Do these tools integrate with QuickBooks and NetSuite?
All three sync with common accounting systems, but the depth differs. Melio offers two-way sync with QuickBooks Online, QuickBooks Desktop, Xero, and FreshBooks. Bill.com connects to QuickBooks, Xero, NetSuite, and Sage Intacct, which is part of why it is common in mid-market and accounting-firm stacks. Tipalti integrates with NetSuite, Sage Intacct, QuickBooks, and Xero and is built to handle multi-entity books across those systems.
Can I switch AP tools later without losing my vendor data?

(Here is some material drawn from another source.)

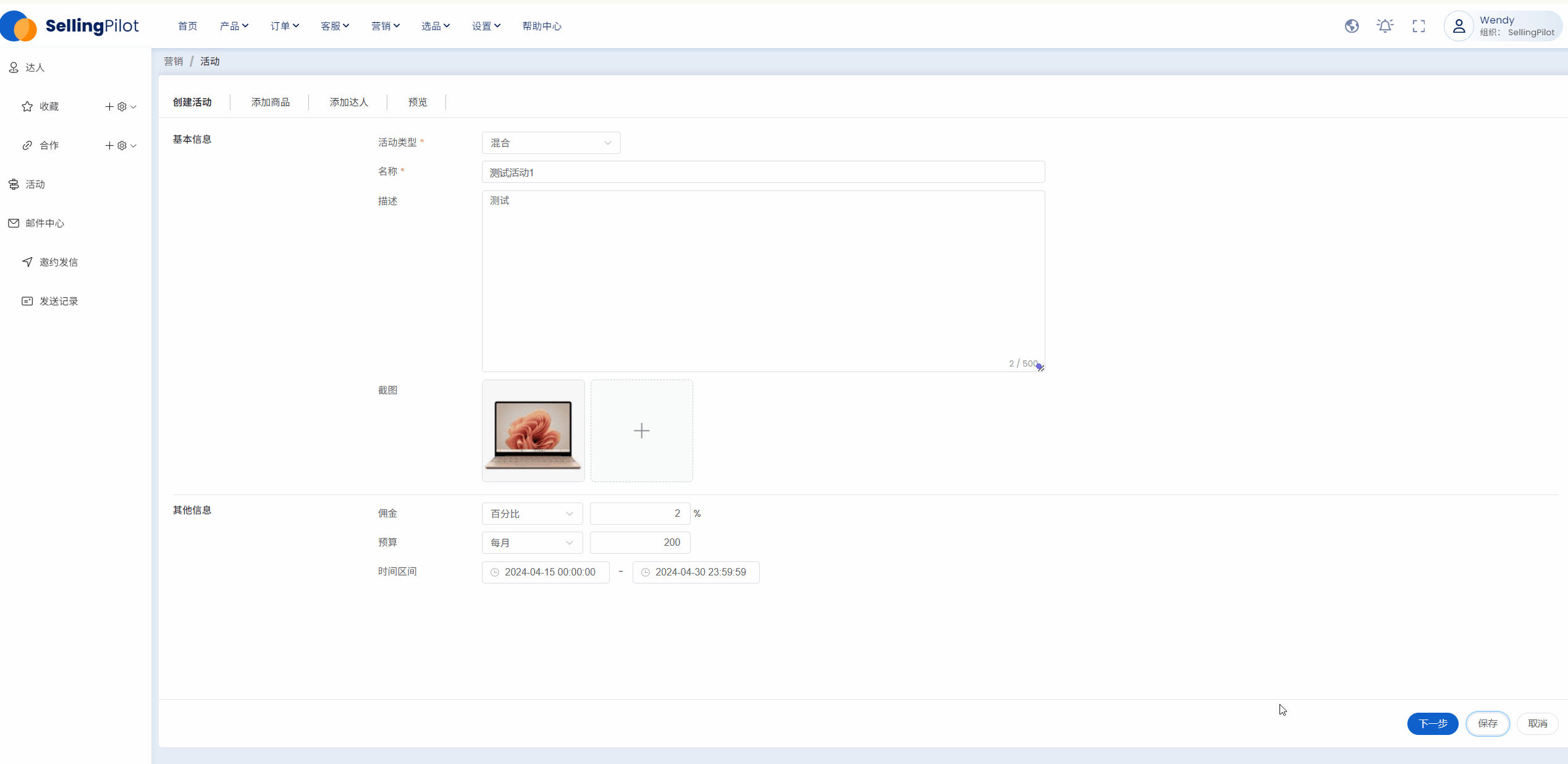Click the Wendy user avatar icon
The width and height of the screenshot is (1568, 764).
tap(1459, 26)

You can switch, but plan for migration work. Vendor records, payment methods, and approval rules have to be re-created or imported in the new tool, and any tax forms or banking details collected from suppliers usually need to be gathered again or exported and re-uploaded. The switching cost rises with the number of vendors and the complexity of your approval workflows, so the practical advice is to pick the tier you will grow into rather than re-platforming every time volume ticks up.
Does the Xero acquisition change Melio?
Xero announced a $2.5 billion acquisition of Melio in June 2025, and pricing was reported unchanged through at least early 2026. It does not change the Melio product or plans available today, but it is a reasonable factor to weigh for a tool you expect to use for several years, since ownership changes can shift roadmap over time. Evaluate Melio on its current free and paid plans and treat the acquisition as context rather than a reason to rule it in or out.